Algemeen Nederlands Woordenboek

Algemeen Nederlands Woordenboek (2009-heden)

Gepubliceerd op 30-05-2017

horeca-uitbater

betekenis & definitie

exploitant van een horecabedrijf.

iemand die voor zijn beroep een horecabedrijf exploiteert; exploitant van een horecabedrijf.

Voorbeelden:
De horeca-exploitanten kregen deze maand nog een aparte brief van de dienst ro/ez. Daarin werd hen te kennen gegeven dat op straffe van een boete de terrassen moesten worden ingeperkt.
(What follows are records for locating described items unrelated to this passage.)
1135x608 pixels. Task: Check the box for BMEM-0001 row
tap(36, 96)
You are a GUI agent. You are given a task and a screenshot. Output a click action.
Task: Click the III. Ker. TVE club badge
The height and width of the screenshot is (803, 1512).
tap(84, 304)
Welgeteld een rij langs de gevels is nog maar toegestaan. De horeca-uitbaters hebben nog een handtekeningenactie op touw gezet.
Nieuwsblad van het Noorden, 2001

Jongeren vinden dat zij zelf verantwoordelijk zijn voor hun alcoholgebruik en een deel zou het niet vreemd vinden wanneer zij zelf strafbaar gesteld zouden worden als zij op té jonge leeftijd alcohol kopen. Nu is alleen de horeca-uitbater of de supermarkt of slijter - strafbaar voor de verkoop aan jongeren.
http://www.nieuwsbank.nl/inp/2004/11/18/R248.htm, 2004

Iedereen die met de horeca te maken heeft weet dat het heel moeilijk is om de geschikte mensen te vinden die bereid zijn om op de meest onmogelijke uren van de dag te werken. De horeca-uitbater wordt dan ook meestal voor de keuze gesteld: ofwel zwart en personeel, ofwel geen zwart en geen personeel.